What is required - Change every "screenshot" to "image" in the data, beginning at the line that has "At what coordinates should I click to accomplish: Click row" and stopping after the line that has "(x=4, y=59)". Leave everything else as it stands and give back only those lines.

## start

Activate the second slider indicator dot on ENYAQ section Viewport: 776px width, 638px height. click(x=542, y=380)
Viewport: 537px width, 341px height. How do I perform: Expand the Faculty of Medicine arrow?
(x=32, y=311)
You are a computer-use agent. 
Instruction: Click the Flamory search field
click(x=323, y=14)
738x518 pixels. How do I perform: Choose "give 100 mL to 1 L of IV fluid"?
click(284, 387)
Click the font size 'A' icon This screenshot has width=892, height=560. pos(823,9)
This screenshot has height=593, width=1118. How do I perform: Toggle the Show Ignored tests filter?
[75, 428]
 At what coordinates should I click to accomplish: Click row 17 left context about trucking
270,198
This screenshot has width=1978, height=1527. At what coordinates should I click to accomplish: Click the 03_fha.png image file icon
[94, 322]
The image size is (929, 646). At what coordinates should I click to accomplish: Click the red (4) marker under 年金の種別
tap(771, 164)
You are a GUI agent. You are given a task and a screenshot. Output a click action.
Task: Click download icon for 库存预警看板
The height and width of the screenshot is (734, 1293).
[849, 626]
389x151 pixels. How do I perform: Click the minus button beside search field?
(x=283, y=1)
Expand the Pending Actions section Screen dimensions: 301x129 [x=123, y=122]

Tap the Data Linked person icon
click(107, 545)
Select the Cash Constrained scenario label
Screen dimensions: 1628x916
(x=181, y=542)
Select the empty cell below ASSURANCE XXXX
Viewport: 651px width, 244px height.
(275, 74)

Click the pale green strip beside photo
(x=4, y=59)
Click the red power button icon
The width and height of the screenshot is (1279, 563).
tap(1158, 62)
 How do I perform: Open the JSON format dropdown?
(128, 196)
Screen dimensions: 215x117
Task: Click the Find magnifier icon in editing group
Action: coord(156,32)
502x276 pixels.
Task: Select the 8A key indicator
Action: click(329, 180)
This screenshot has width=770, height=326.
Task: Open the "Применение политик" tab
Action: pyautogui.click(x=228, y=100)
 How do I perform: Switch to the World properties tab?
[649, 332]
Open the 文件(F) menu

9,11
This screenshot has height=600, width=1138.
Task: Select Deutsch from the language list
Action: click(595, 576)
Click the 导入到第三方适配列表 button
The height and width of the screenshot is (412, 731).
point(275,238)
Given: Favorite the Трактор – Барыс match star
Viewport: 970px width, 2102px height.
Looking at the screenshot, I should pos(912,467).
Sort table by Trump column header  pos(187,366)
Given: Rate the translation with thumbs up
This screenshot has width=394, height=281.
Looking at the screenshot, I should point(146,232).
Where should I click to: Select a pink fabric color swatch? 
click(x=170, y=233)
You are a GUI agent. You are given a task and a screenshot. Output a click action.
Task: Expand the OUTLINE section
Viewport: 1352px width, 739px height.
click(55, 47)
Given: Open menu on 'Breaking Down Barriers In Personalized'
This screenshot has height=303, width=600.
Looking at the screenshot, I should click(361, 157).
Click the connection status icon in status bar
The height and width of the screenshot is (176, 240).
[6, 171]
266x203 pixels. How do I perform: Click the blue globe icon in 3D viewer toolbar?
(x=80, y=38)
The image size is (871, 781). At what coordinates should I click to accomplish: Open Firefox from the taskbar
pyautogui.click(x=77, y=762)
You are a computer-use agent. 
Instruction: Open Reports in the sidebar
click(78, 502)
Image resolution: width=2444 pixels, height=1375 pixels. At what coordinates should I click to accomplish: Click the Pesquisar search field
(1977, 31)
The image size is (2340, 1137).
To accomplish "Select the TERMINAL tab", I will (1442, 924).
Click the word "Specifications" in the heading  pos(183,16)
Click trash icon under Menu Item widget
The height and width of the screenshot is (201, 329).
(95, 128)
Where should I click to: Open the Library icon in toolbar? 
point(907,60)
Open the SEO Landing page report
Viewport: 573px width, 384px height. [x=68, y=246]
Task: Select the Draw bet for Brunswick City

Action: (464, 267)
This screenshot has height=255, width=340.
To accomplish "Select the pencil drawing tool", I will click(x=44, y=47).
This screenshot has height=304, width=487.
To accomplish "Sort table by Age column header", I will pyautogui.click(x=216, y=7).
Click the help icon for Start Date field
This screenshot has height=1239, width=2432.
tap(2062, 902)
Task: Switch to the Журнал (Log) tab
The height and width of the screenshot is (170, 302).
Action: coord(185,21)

## end

Output of the exercise -
 At what coordinates should I click to accomplish: Click row 17 left context about trucking
270,198
This image has width=1978, height=1527. At what coordinates should I click to accomplish: Click the 03_fha.png image file icon
[94, 322]
The image size is (929, 646). At what coordinates should I click to accomplish: Click the red (4) marker under 年金の種別
tap(771, 164)
You are a GUI agent. You are given a task and a image. Output a click action.
Task: Click download icon for 库存预警看板
The height and width of the image is (734, 1293).
[849, 626]
389x151 pixels. How do I perform: Click the minus button beside search field?
(x=283, y=1)
Expand the Pending Actions section Screen dimensions: 301x129 [x=123, y=122]

Tap the Data Linked person icon
click(107, 545)
Select the Cash Constrained scenario label
Screen dimensions: 1628x916
(x=181, y=542)
Select the empty cell below ASSURANCE XXXX
Viewport: 651px width, 244px height.
(275, 74)

Click the pale green strip beside photo
(x=4, y=59)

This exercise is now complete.